● Your objective: Print exactly what appears from the line containing "Open the Section View tool" through the final line of the data below, pictures excluded.

(Dataset entries)
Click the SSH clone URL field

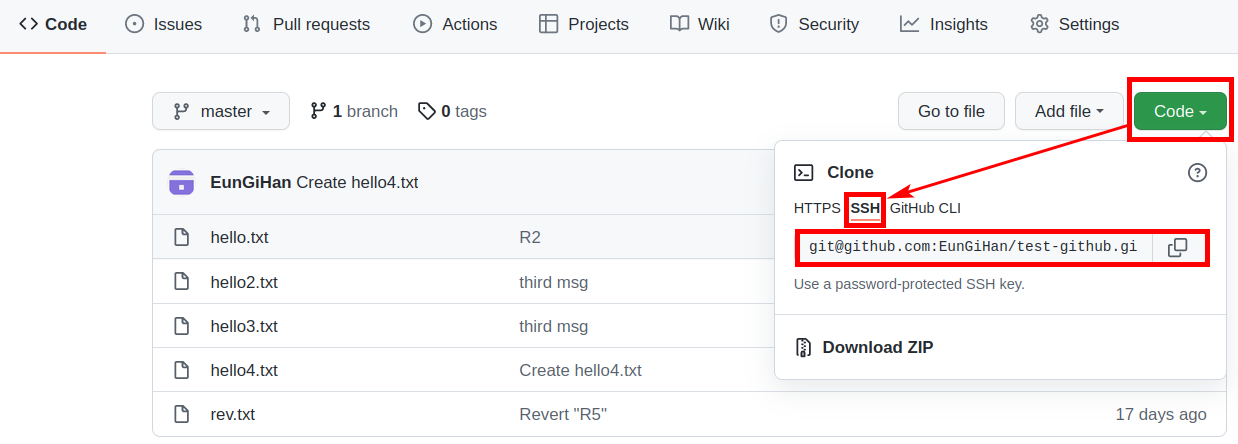coord(973,247)
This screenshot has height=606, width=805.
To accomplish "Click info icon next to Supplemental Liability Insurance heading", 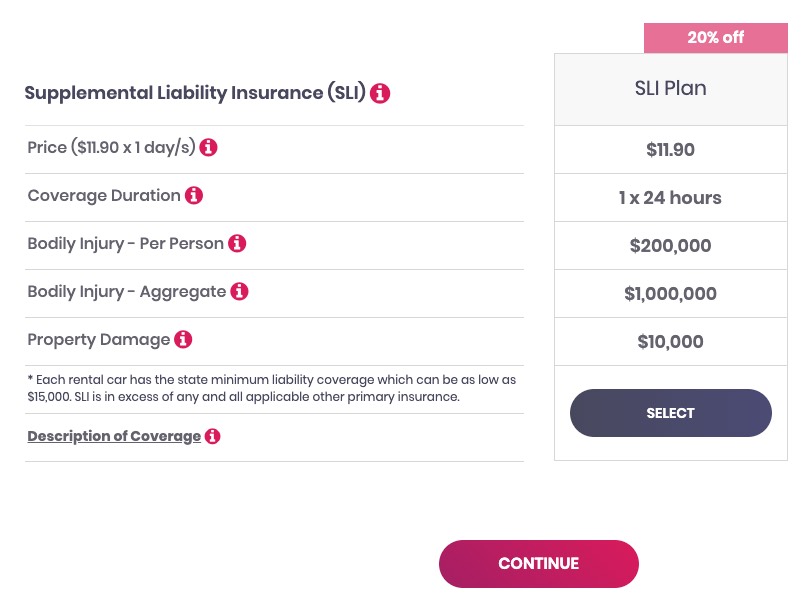I will click(x=380, y=94).
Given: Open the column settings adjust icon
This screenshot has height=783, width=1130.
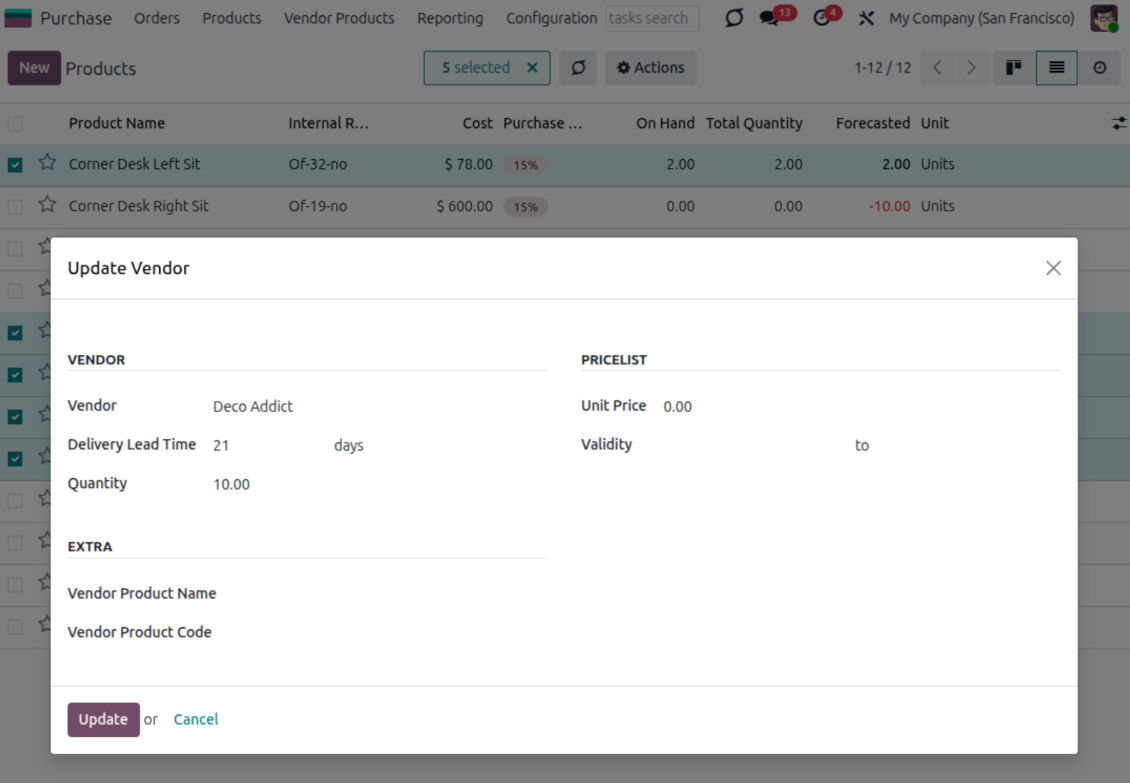Looking at the screenshot, I should tap(1117, 123).
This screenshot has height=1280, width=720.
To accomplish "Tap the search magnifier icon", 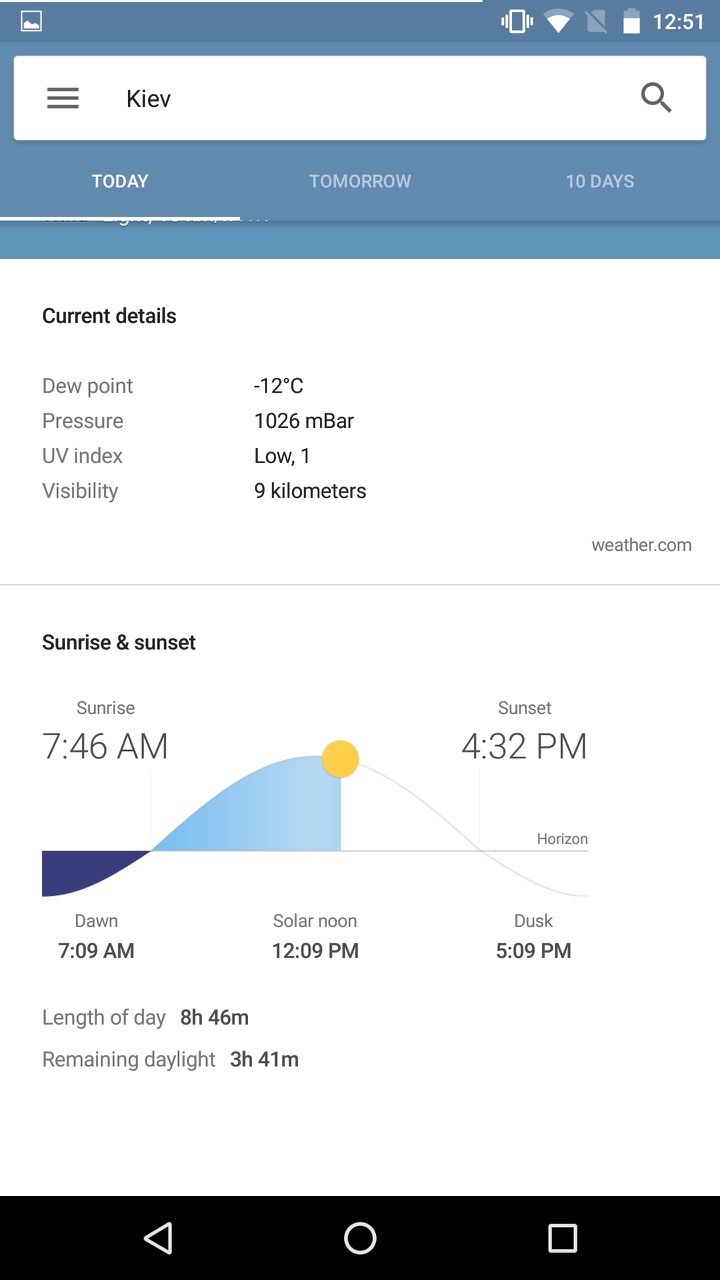I will point(656,98).
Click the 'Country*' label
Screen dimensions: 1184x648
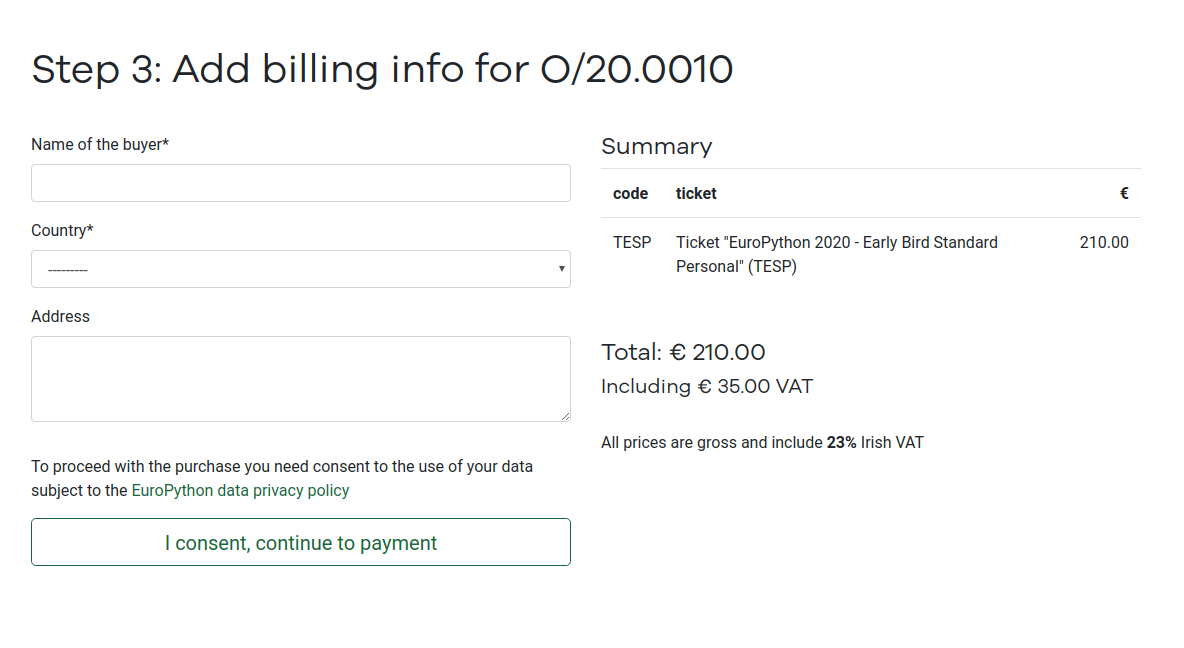coord(62,231)
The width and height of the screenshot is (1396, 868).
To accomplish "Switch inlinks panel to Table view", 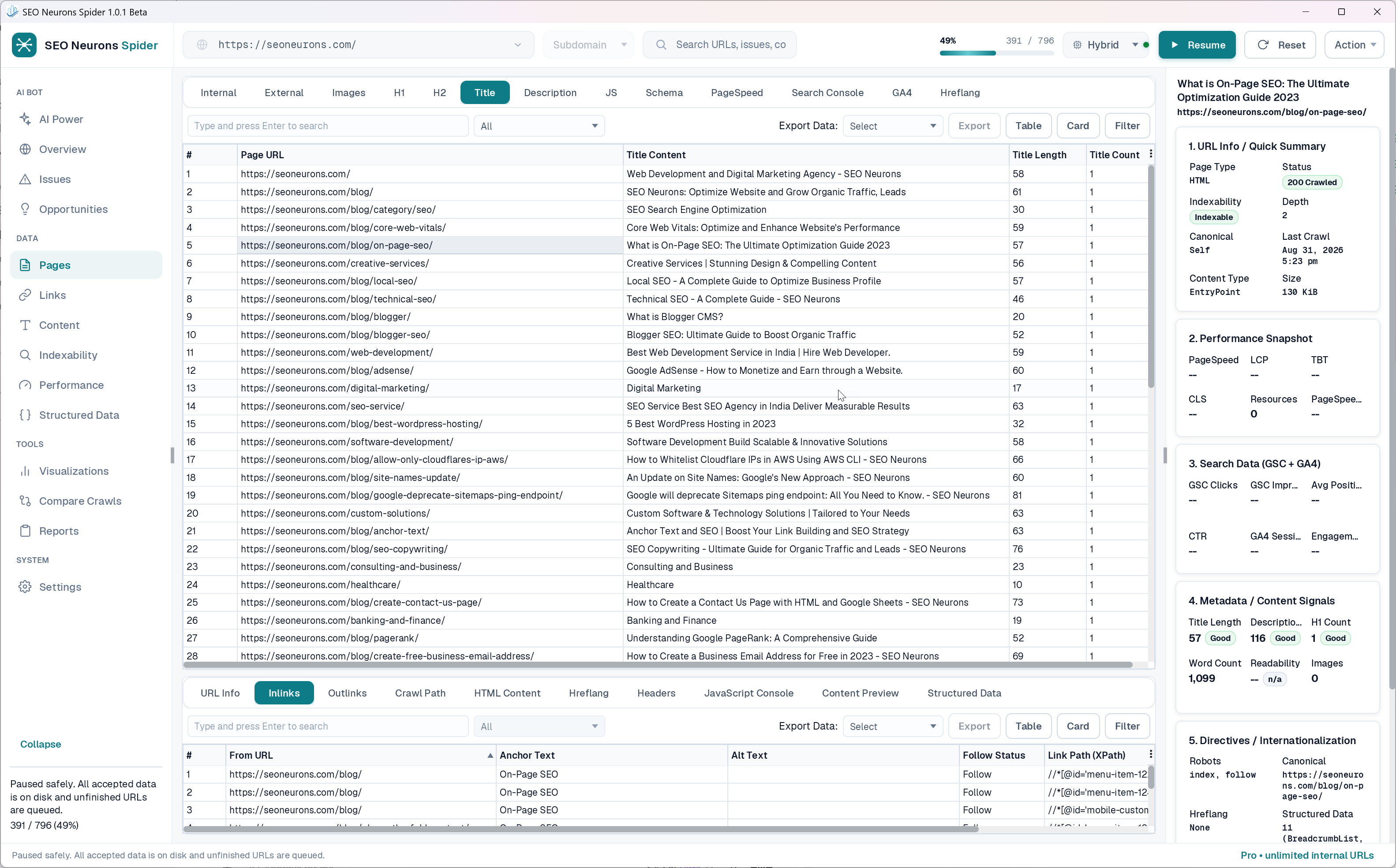I will pos(1028,726).
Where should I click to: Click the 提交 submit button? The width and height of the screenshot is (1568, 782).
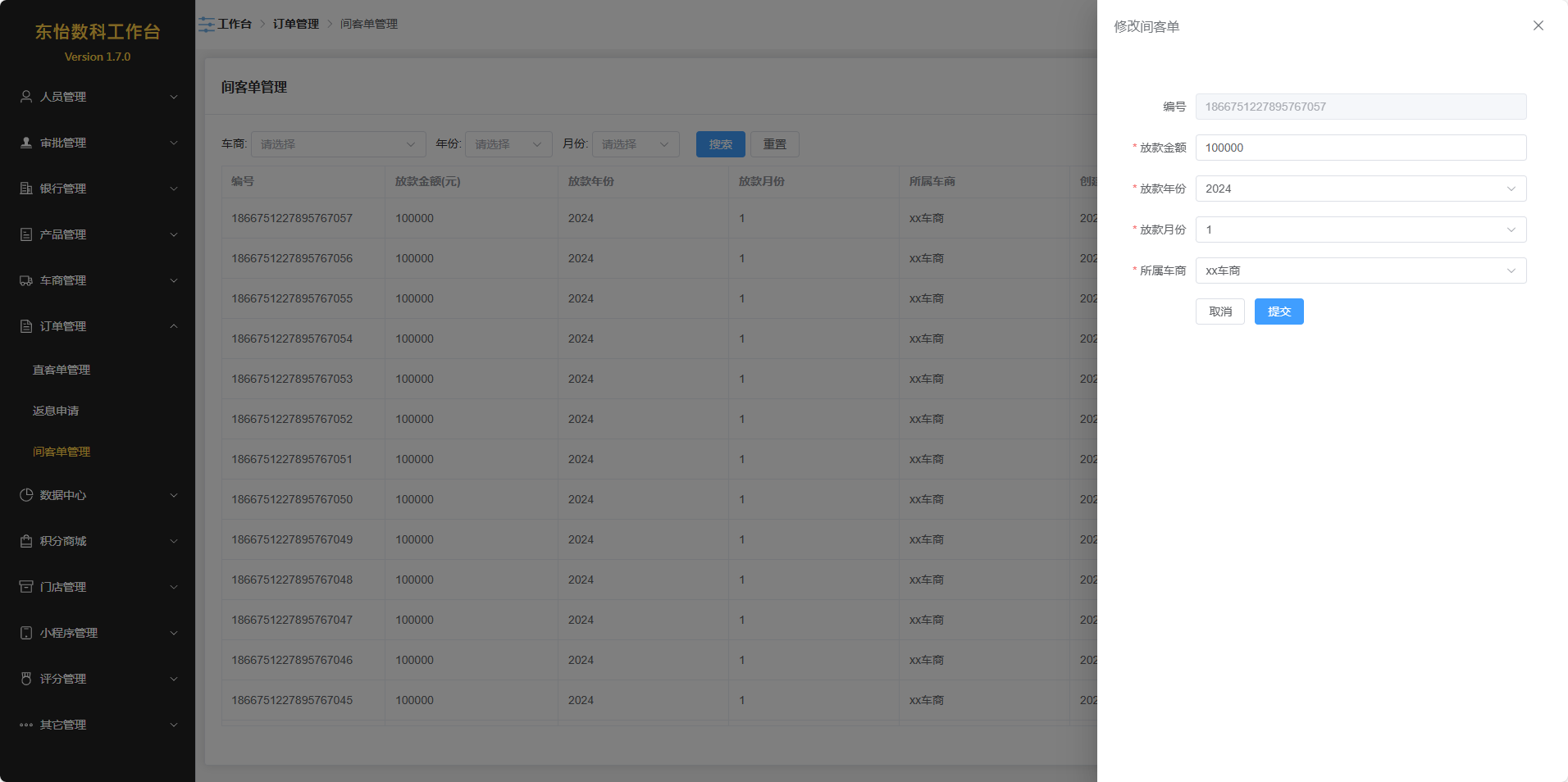point(1279,311)
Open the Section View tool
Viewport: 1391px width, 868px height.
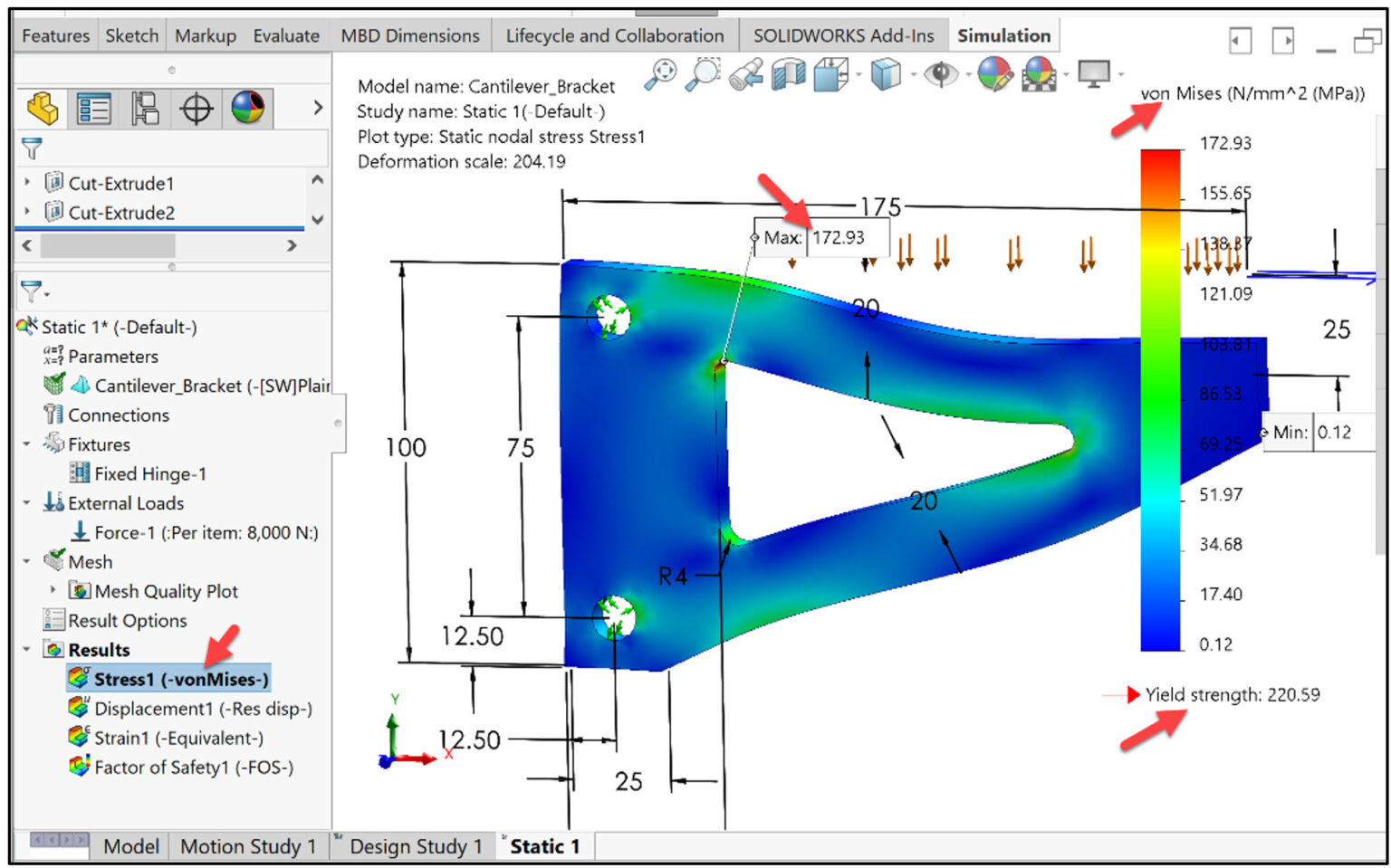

● Answer to this task:
Open the Section View tool
Viewport: 1391px width, 868px height.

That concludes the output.